Give each entry back by retyping it exactly as written.

** Extracted information follows **

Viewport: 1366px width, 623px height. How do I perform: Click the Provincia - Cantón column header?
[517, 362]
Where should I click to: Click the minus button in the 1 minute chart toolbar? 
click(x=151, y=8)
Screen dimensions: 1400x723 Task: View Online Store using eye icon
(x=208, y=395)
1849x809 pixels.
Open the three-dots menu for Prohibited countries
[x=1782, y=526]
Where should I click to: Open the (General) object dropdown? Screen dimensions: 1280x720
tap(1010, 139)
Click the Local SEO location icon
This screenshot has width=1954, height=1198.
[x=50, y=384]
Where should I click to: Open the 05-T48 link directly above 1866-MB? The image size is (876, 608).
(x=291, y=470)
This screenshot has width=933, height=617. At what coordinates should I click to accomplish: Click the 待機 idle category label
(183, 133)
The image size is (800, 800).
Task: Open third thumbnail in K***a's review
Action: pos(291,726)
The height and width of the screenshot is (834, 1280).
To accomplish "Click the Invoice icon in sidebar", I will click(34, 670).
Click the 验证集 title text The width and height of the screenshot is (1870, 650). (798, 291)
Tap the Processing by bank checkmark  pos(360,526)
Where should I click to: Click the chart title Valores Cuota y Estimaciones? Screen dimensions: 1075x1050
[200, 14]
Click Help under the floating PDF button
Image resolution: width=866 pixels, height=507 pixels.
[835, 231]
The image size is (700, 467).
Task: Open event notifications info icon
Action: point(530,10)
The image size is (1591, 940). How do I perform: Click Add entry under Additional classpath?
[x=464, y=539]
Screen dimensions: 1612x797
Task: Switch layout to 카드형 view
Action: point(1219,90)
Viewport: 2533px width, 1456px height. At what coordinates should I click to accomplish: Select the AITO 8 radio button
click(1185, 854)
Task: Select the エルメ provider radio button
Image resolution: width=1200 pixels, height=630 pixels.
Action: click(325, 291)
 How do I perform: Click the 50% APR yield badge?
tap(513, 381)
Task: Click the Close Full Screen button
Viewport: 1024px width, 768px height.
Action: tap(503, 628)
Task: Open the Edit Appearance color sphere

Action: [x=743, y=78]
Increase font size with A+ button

** End of Extracted information **

- Final answer:
Viewport: 1366px width, 623px height. How do I perform: Click the Provincia - Cantón column header?
[517, 362]
Where should I click to: Click the minus button in the 1 minute chart toolbar? 
click(x=151, y=8)
Screen dimensions: 1400x723 Task: View Online Store using eye icon
(x=208, y=395)
1849x809 pixels.
Open the three-dots menu for Prohibited countries
[x=1782, y=526]
Where should I click to: Open the (General) object dropdown? Screen dimensions: 1280x720
tap(1010, 139)
Click the Local SEO location icon
This screenshot has width=1954, height=1198.
[x=50, y=384]
Where should I click to: Open the 05-T48 link directly above 1866-MB? The image size is (876, 608).
(x=291, y=470)
This screenshot has width=933, height=617. At what coordinates should I click to accomplish: Click the 待機 idle category label
(183, 133)
The image size is (800, 800).
Task: Open third thumbnail in K***a's review
Action: pos(291,726)
The height and width of the screenshot is (834, 1280).
To accomplish "Click the Invoice icon in sidebar", I will click(34, 670).
Click the 验证集 title text The width and height of the screenshot is (1870, 650). (798, 291)
Tap the Processing by bank checkmark  pos(360,526)
Where should I click to: Click the chart title Valores Cuota y Estimaciones? Screen dimensions: 1075x1050
[200, 14]
Click Help under the floating PDF button
Image resolution: width=866 pixels, height=507 pixels.
[835, 231]
The image size is (700, 467).
Task: Open event notifications info icon
Action: point(530,10)
The image size is (1591, 940). How do I perform: Click Add entry under Additional classpath?
[x=464, y=539]
Screen dimensions: 1612x797
Task: Switch layout to 카드형 view
Action: point(1219,90)
Viewport: 2533px width, 1456px height. At what coordinates should I click to accomplish: Select the AITO 8 radio button
click(1185, 854)
Task: Select the エルメ provider radio button
Image resolution: width=1200 pixels, height=630 pixels.
Action: click(325, 291)
 How do I perform: Click the 50% APR yield badge?
tap(513, 381)
Task: Click the Close Full Screen button
Viewport: 1024px width, 768px height.
Action: tap(503, 628)
Task: Open the Edit Appearance color sphere

Action: [x=743, y=78]
Increase font size with A+ button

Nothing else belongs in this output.